21 Şubat 2011 Pazartesi

YAKIN TARİHİMİZDEN GERÇEKLER

          
 
 ÇİRKİN  İFTİRA  VE  GERÇEK

İSMET  İNÖNÜ CAMİLERİN KAPISINA ASKER KOYDU VE " İÇERİYE KİMSEYİ ALMAYIN " DEDİ.


Tufan Türenç'in yazısı.

DEMOKRAT Parti 1946’da kurulduktan hemen sonra İsmet İnönü ve CHP için bütün Anadolu’da şu iftirayı yaymaya başladı:

“Kafir İsmet Paşa camilere kilit vurdu. Etrafına asker dikti. Namaz kılmak için içeriye kimseyi sokturmadı. Camileri devamlı teftiş etti. Nöbetçilere ‘İçeriye kimseyi sokmuyorsunuz değil mi’ diye sordu.”
Bu iftira 1950 yılında Demokrat Parti iktidara geldikten sonra da devam etti.
Demokrat Parti’den sonra iktidara gelen bütün sağcı partiler de İsmet Paşa ve CHP için aynı iftirayı yaymayı aralıksız sürdürdüler.
Bugün aynı çirkin ve aslı astarı olmayan iddiayı AKP de kullanıyor.
Bu iftiranın kaynağı nereden kaynaklanıyor? Olayın gerçek yüzü nedir?
Bu çirkin iftiranın iç yüzünü yıllarca CHP’de görev almış, İnönü’nün yakınında bulunmuş olan Necati Karakaya açıklıyor.
Necati Karakaya ile yıllarca Milliyet Gazetesi’nde birlikte çalıştık.
Spor yazarıydı, uzun yıllar TRT’de spikerlik yapıp maç anlattı.
Şimdi Necati Karakaya’nın gönderdiği mektubu birlikte okuyalım:
“28 Şubat 2008, Büyük Millet Meclisi’nde CHP’li bir milletvekili konuşma yapıyor.
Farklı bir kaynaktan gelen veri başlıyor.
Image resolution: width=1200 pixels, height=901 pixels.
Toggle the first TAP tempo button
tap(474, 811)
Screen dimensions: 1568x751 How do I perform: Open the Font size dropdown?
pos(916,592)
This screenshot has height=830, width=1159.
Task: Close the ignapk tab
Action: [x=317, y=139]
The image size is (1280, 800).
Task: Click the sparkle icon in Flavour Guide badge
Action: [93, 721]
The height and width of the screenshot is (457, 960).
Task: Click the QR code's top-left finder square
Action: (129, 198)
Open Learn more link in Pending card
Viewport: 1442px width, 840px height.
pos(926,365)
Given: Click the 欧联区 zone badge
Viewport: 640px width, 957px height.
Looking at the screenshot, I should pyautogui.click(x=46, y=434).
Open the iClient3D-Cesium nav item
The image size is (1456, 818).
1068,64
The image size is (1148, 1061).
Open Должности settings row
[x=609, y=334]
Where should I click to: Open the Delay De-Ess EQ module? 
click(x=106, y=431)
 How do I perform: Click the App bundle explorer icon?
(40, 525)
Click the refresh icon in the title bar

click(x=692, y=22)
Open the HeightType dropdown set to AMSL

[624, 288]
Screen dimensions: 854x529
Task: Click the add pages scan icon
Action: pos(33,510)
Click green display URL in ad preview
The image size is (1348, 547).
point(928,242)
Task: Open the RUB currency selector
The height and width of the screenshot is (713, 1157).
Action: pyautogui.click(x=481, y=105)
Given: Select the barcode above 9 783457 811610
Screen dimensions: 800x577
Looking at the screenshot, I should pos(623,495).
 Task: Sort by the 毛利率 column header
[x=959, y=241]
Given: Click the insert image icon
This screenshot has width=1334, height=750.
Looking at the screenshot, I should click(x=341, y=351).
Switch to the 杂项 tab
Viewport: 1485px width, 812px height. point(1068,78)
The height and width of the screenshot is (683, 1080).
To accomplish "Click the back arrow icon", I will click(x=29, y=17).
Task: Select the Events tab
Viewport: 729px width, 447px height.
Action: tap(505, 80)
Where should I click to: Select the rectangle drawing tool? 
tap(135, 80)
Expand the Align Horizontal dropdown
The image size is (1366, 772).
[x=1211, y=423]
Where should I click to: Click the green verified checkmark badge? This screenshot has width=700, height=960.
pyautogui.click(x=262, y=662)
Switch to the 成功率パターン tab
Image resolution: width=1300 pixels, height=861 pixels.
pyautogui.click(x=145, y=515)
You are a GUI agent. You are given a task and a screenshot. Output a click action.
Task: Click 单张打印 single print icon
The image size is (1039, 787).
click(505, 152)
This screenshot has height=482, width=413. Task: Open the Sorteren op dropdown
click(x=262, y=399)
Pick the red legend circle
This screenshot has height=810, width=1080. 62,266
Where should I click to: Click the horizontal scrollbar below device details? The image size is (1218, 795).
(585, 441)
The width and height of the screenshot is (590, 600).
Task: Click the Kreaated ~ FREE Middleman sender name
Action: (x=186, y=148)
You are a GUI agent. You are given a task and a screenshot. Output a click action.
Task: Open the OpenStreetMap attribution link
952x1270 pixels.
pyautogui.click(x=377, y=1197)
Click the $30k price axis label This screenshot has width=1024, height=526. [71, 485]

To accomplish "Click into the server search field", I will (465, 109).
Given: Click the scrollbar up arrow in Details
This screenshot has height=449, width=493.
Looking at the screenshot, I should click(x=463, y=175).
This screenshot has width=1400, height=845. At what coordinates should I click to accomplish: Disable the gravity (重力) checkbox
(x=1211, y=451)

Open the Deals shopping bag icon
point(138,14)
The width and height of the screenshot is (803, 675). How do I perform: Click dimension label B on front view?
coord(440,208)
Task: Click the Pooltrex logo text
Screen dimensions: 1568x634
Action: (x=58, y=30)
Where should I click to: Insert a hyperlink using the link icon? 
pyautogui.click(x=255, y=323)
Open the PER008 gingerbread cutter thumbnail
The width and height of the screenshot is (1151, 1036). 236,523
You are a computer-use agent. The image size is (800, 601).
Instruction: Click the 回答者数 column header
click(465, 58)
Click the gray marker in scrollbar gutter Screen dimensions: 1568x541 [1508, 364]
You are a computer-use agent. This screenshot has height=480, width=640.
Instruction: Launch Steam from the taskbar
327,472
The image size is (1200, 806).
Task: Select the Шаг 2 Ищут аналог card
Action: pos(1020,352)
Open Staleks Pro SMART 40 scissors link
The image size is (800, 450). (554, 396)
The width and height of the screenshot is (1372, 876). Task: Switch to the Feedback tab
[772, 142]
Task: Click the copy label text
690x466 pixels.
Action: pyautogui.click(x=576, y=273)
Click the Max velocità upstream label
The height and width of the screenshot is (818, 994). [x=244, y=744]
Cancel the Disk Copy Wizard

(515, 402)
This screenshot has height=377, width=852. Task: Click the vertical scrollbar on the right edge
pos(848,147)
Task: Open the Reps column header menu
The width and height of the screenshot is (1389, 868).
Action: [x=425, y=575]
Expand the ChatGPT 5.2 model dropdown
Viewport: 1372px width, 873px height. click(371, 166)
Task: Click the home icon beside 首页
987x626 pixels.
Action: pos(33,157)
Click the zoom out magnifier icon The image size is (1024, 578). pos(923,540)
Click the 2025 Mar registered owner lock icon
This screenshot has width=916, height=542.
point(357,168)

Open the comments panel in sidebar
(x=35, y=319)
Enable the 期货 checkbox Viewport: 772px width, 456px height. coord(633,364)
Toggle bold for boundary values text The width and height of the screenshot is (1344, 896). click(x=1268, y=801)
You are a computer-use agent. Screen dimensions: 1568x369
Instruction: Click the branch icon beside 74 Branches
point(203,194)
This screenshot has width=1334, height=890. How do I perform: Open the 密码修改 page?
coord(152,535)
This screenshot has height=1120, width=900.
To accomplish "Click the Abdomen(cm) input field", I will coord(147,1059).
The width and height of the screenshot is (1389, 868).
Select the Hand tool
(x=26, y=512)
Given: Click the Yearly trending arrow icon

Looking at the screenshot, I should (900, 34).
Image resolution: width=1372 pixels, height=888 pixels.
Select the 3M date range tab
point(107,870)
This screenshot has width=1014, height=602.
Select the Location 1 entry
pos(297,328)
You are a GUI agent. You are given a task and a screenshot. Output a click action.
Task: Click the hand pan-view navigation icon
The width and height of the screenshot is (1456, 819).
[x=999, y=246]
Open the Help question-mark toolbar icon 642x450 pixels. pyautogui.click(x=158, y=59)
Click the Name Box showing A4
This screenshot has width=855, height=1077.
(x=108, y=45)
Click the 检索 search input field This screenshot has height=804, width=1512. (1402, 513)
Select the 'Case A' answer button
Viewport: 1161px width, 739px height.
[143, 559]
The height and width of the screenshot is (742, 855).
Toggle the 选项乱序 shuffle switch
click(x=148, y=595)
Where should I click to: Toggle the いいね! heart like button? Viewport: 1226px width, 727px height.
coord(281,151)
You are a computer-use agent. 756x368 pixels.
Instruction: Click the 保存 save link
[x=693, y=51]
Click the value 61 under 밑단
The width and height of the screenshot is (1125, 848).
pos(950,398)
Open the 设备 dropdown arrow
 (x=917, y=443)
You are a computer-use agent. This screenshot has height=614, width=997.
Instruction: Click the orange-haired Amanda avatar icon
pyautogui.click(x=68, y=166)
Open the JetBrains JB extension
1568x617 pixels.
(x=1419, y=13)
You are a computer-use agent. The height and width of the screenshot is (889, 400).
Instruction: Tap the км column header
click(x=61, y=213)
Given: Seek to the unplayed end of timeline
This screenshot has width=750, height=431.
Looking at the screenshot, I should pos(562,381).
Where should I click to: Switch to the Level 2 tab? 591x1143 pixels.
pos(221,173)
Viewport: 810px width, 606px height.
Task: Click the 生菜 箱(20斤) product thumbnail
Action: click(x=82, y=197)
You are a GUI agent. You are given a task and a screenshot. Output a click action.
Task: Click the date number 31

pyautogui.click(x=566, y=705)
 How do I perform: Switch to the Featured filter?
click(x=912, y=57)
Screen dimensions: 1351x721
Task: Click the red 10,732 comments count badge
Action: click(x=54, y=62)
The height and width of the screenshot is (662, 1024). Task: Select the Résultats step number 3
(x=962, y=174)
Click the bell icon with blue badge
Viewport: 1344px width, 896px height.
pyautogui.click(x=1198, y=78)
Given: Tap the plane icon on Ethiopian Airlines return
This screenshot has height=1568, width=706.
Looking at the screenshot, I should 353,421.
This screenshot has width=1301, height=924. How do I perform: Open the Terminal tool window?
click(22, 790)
Mehmet Ali Şahin Bakan koltuğundan bağırıyor.
‘Haydi, Haydi! Biz sizin nerelere kilit vurduğunuzu çok iyi biliriz.’
Bununla ‘siz camilere kilit vurdunuz’ demek istiyor...
1950 yılından itibaren Anadolu’nun dolaştığım her köşesinde bu iftirayı duydum.
Gerçek şudur.
1942 yılında İkinci Dünya Savaşı’nın en alevli günlerinde Hitler’in orduları sınırımıza dayandı. Türkiye’ye girip girmemekte kararsızlardı.
İsmet Paşa Trakya’da Çakmak hattını kurmasına rağmen İstanbul’un bombalanacağını tahmin ediyor bu nedenle de savunmayı Ankara’nın dışında yapmayı düşünüyordu.
İstanbul’daki saraylarda ve müzelerde bulunan tarihi eşyaları, zarar görmemeleri için Alman uçaklarının menzil dışında kalan bölgelerdeki camilere koymayı düşündü.
İsmet Paşa düşmanın camileri bombalamayacağını biliyordu.
O nedenle bütün saray eşyalarını, padişahların tahtlarını, mücevherleri, kutsal emanetleri, Hazreti Muhammed’in sancağını, kılıcını, Hırkai Saadeti, Hazreti Osman’ın kanlı Kuran’ı Kerimi’ni, Atatürk’ün Samsun’da çıktığı tahta iskeleyi, müzelerde ne varsa tümünü tam 48 vagona yerleştirterek Niğde’ye gönderdi.
Bu değerli eşyaları korumak için Topkapı Sarayı İkinci Müdürü Lütfü Turanbek başkanlığında 30 görevli, aileleri ve çocuklarıyla birlikte Niğde’ye gitti.
Eşyalar ve görevliler, tehlike tamamen geçene kadar Niğde’de kaldılar.
* * *
Bu değerli eşyalar Niğde’de 3 camiye yerleştirildi.
Camilerin etrafına nöbetçi askerler yerleştirildi.
28 Ocak 1943 günü İnönü Adana’da Churchill ile buluşmak üzere Ankara’dan trenle yola çıktı.
Tren Niğde’de durdu ve uzun süre bekledi.
İsmet Paşa tarihi eşyaları görmek üzere 3 camiyi de teftiş etti. 

 
Özellikle Atatürk’ün Samsun’a çıktığı tahta iskeleyi görmek istiyordu.
Saruhan Camii’ne gitti ve Tunabek’e sordu:
‘Asker nöbetini aksatmıyor, camilere kimseyi almıyor değil mi? Gözüm arkada kalmasın’ dedi.”
İşte o çirkin iftiranın gerçek yüzü böyle.
Aradan 70 yıla yakın zaman geçmesine rağmen AKP hâlâ bu yalanı kullanıyor.
Başbakan Erdoğan bununla da kalmıyor Kurtuluş Savaşı kahramanı, Cumhuriyetin kurucusu, İkinci cumhurbaşkanı İsmet Paşa’yı Hitler’e benzetiyor.
Ve açılan davada mahkeme Erdoğan’ı “İnönü’nün böyle bir kişiye benzetilmesi, hatırasına saygısızlık teşkil ettiği gibi milleti oluşturan bireylerin de kişilik haklarını ihlal edip incitmiştir



MİLLİ BAYRAMLARIMIZ

  CUMHURİYET Burhan Bursalıoğlu Bu gün Cumhuriyetimizin 99. Yıl dönümü. 99 yıl önce bugün, Mustafa Kemal Atatürk ve silah arkadaşla...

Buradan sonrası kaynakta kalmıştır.